**** Data records
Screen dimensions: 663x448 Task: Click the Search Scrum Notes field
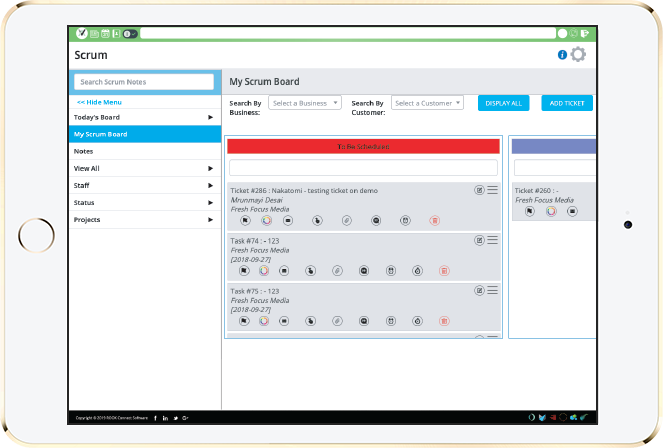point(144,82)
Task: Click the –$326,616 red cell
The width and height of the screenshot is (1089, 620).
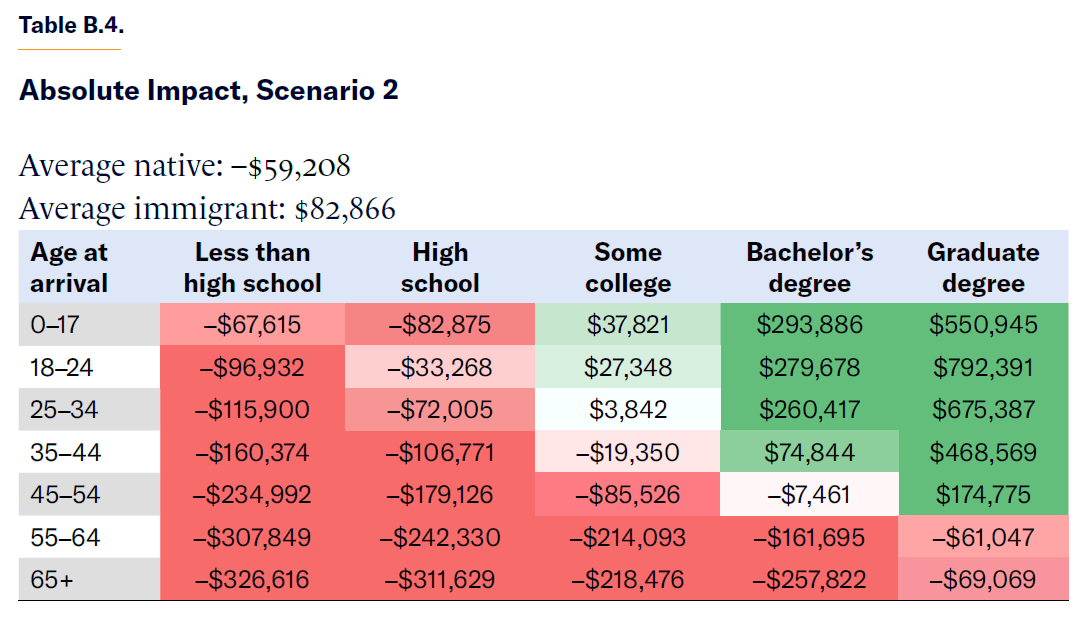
********
**** Data records
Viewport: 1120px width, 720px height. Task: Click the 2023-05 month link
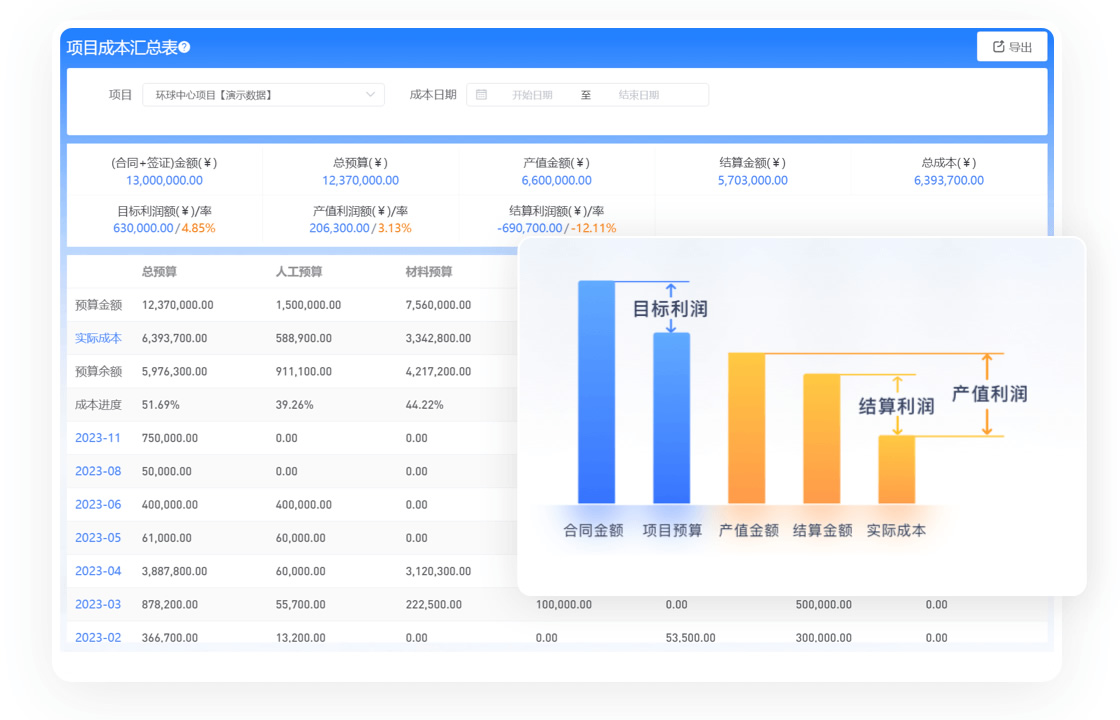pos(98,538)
********
*About this task:* In the material above, locate the line containing "Task: Click the –$326,616 red cell" and the line containing "The width and". Transcribe exactly those two lines and every line between them, and nothing more.

*Written answer:*
Task: Click the –$326,616 red cell
The width and height of the screenshot is (1089, 620).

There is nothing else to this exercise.